Каждый день после уроков мы с мамой шли в библиотеку Боро-Парка[12]. Я поглощал книги, которые она предлагала, Убить пересмешника, Приключения Тома Сойера, Цветы для Элджернона, Излом времени[13]. Вскоре я после школы в одиночку ехал в библиотеку на велосипеде и устраивался в уголке; библиотекарь, миссис Сандерс, с ангельски-серебристыми волосами и кошачьими глазами, оставляла мне стопки обязательных книг. Их никто не читает, говорила она. «Ночь»[14]. «Смерть коммивояжера»[15]. Наверстывай за всех. Эмили Дикинсон как-то написала, что ее отец читал одинокие и строгие книги. Вот и я превратился в задумчивого подростка, вечно окруженного одинокими строгими книгами.
Так я получил хоть какое-то подобие образования. На уроках английского я всегда выделялся пусть потому лишь, что пугающее число моих одноклассников были почти неграмотны. Их родители довольствовались тем, чему нас умудрялись научить в школе (то есть на удивление малым), они вообще предпочли бы, чтобы их отпрыски занимались исключительно Талмудом.
Что ты делаешь в библиотеке? спрашивал мой друг Шимон. У него были до смешного длинные пейсы, которые он оборачивал дважды вокруг ушей, и доброе тонкое лицо, неизменно покрытое прыщами; рубашка его представляла собой мозаику клякс от обеденного кетчупа и пятен грязи от возни на перемене. У тебя там какой-то шиур?[16]
Думаешь, в библиотеке учат Гемару?[17]
Угу.
Я покачал головой.
А что тогда?
Там книги, Шимон.
Сфарим[18], что ли?
Нет, ответил я. Настоящие книги. Хочешь со мной?
Он нахмурился:
Мне нельзя.
Почему?
Отец говорит, такие вещи пятнают нешаму[19].
* * *
Я люблю одно стихотворение Джейн Кеньон. Три строфы, десять строк, довольно грустное. Называется В доме престарелых, старение в нем уподоблено дикой лошади, которая пасется на привязи и день ото дня сужает круги, так что в конце концов они исчезают вовсе. В отрочестве мне казалось, что оно очень точно описывает удушье моего детства, нехоженую пустоту сжимающихся кругов, в которой я обитал.
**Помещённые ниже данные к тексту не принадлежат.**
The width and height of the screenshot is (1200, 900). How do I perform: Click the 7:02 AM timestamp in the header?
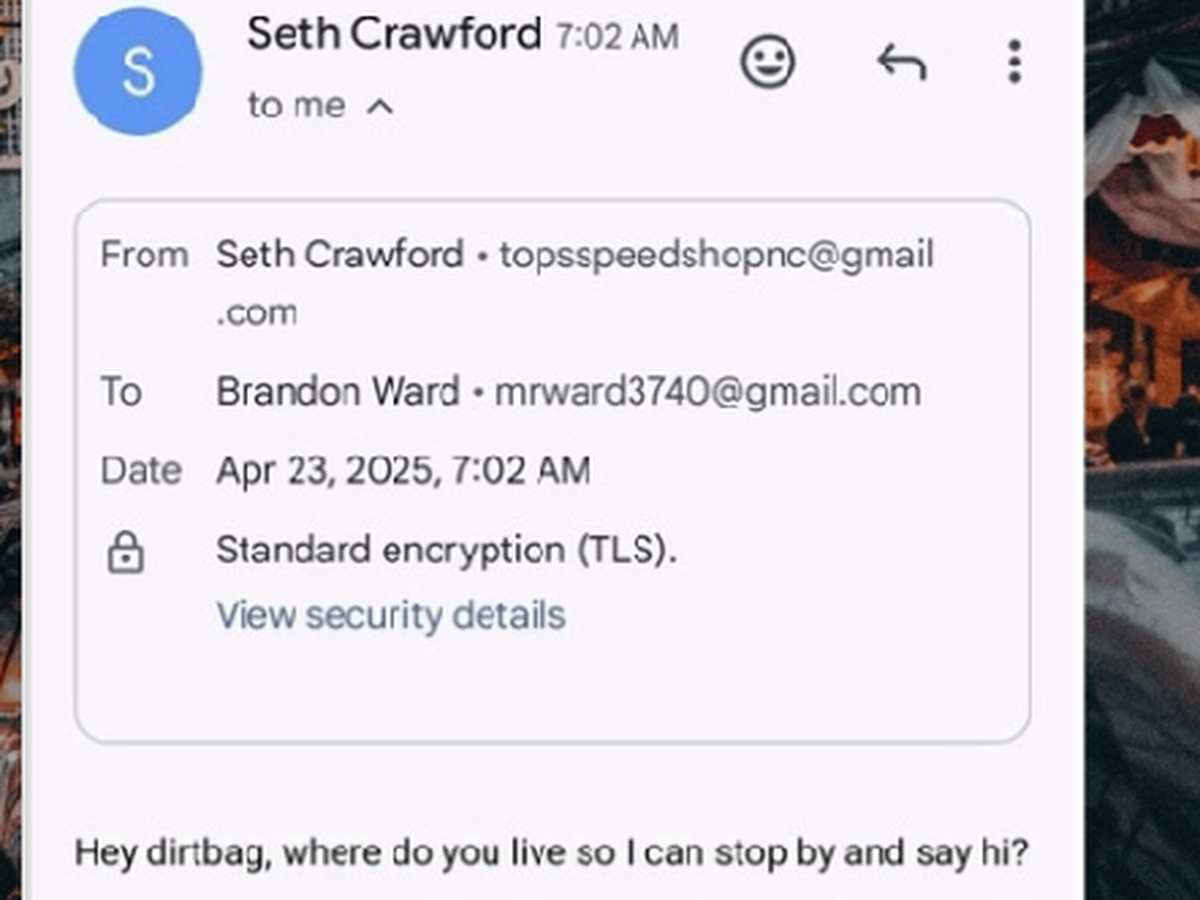pos(618,37)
Порой мне представлялось, что я совсем один, вне мира, ни с кем и ни с чем не связан, точно незримые помочи, соединяющие человека с его окружением, в моем случае ослабли. Я ни с кем не был связан, приучился карабкаться по сжимающейся действительности без крюков и веревки. Мне оставалось лишь вглядываться в надвигающийся мрак и терпеливо ждать в одиночестве, словно лошадь у Кеньон, когда какая-нибудь сила, любая сила, заберет меня и перенесет в мою настоящую жизнь.
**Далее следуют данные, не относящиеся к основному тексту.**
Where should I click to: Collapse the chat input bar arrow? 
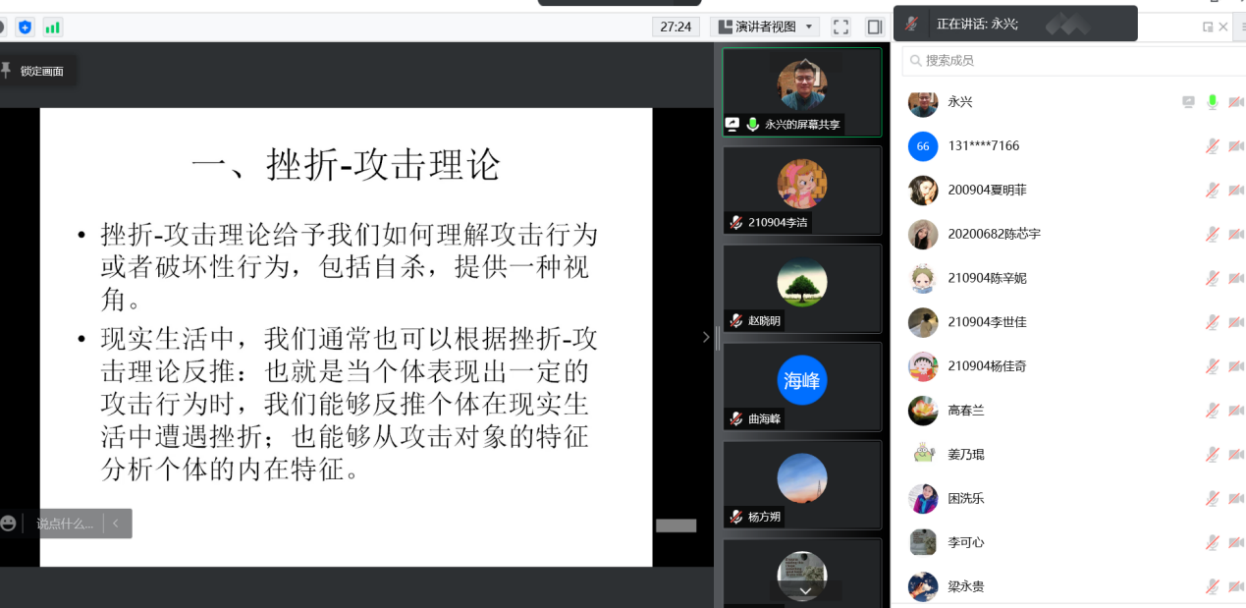pos(116,523)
Родители сообщили мне новости в феврале, посреди тусклого снегопада.
Арье, отец нервно отложил приборы, промокнул губы салфеткой, мы с имой[20] хотим с тобой кое-что обсудить.
Как правило, мы ели в тишине. Я был единственным ребенком, мать подавала на стол, поначалу мы, как положено, поддерживали беседу, но потом всегда замолкали. В большинстве знакомых семейств была куча детей (у Шимона, например, было семеро братьев и сестер), и все это в маленьком доме; обычно мне нравилось, что я сам по себе, но порою я невольно думал: быть может, в такой суматохе мне было бы менее одиноко.
Отец кашлянул.
Я потерял работу.
Меня охватила грусть от его растерянного вида, от того, как мама пристально разглядывала грязное пятнышко на полу, от серой унылой метели за окнами. Я ничего не сказал, надеясь, что молчание мое истолкуют как сочувствие, а не как равнодушие.
Тебя уволили? наконец нашелся я (пожалуй, вопрос мой прозвучал бестактно).
Формально нет. Папа снова откашлялся, набираясь решимости. В августе фирму закрывают.
Четырех человек в тесной сумеречной каморке во Флэтбуше вряд ли можно назвать фирмой, подумал я.
То есть сворачивают деятельность?
Времена сейчас трудные, Арье, в экономике кризис.
Угу, кивнул я, в экономике.
Мистер Вайнтрауб говорит, что ему придется нас закрыть.
Кошмар, мама теребила скатерть, правда, Арье?
Мне жаль, аба[21], сказал я.
Мне правда было жаль: отец человек порядочный, благородный, готовый недосыпать, никогда не пропускать миньяны[22], не брать больничных, не жаловаться, что большая часть его скудного заработка уходит на оплату моего обучения. В общем, по моему мнению, он ничем не заслужил такого унижения.
Наверняка ты скоро что-нибудь найдешь.
Дело в том, Арье, ответил он, что здесь работы толком нет.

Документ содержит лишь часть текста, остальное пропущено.